技術補助職から担当する製品の責任者(製担)になった女性労働者Xが、同期入社、同職種の男性従業員(5名)と賃金のとの間に大きな格差があるのは性差別に当たるとして、男性従業員の平均額と原告に現実に支給された賃金との差額相当額および右差別による慰謝料等の支払いを求めて提訴した。

2.判決の概要

Y社は、昭和54年6月に、Xをその職種を変更して製担としたのであるから、同じ職種を同じ量及び質で担当させる以上は原則として同等の賃金を支払うべきであり、その当時、基幹職を担当していた同期男性5名の能力給の平均との格差が少なくなかったことからすれば、生じていたその格差を是正する義務を生じたものといわなければならず、その義務を果たさないことによって温存され、また新たに生じた格差は不合理な格差というべきである。

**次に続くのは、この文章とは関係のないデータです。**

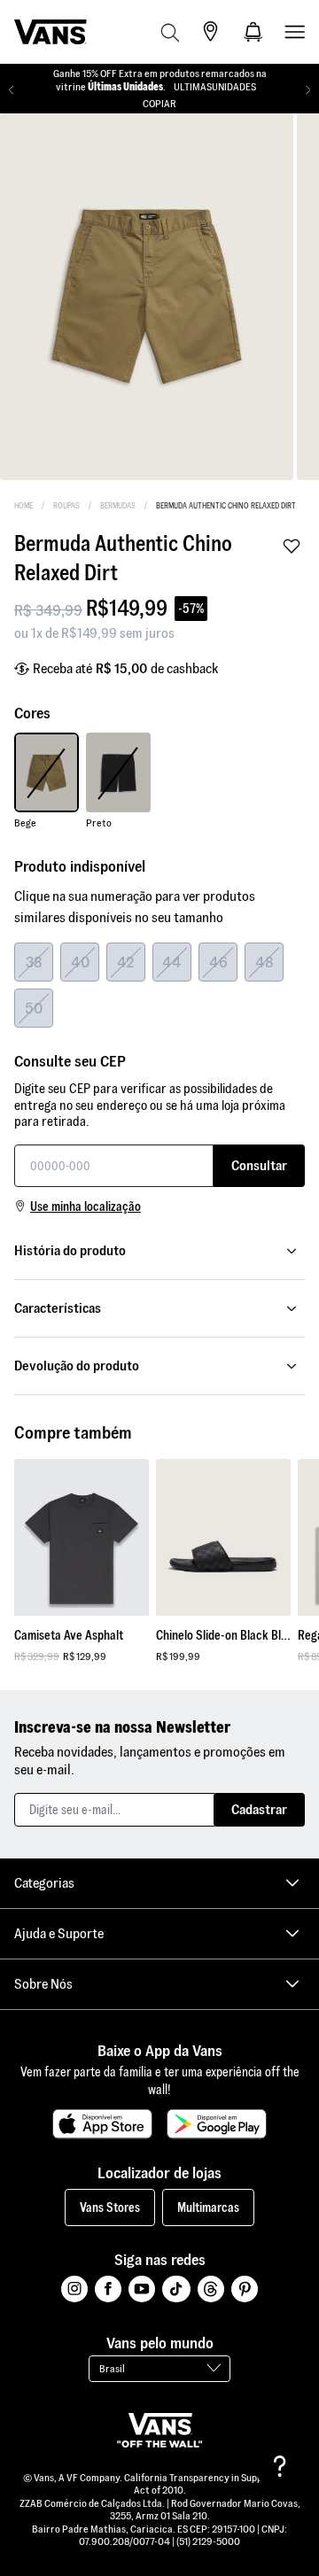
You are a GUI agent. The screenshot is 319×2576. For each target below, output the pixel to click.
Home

そして、・・・(中略)右是正義務を果たさないことによって生じた格差は、男女の差によって生じた不合理なものといわなければらなず、即ちXの賃金を女性であることのみをもって格差を設けた男女差別と評価しなければならない。もっとも、昇格には人事権の行使として、使用者の裁量の範囲が大きいことに照らし、諸般の事情を考慮して、差別がなければ原告に支払われたはずの賃金額は、原告主張の同期男性5名の能力給平均額の9割に相当する額と認めるのを相当とする。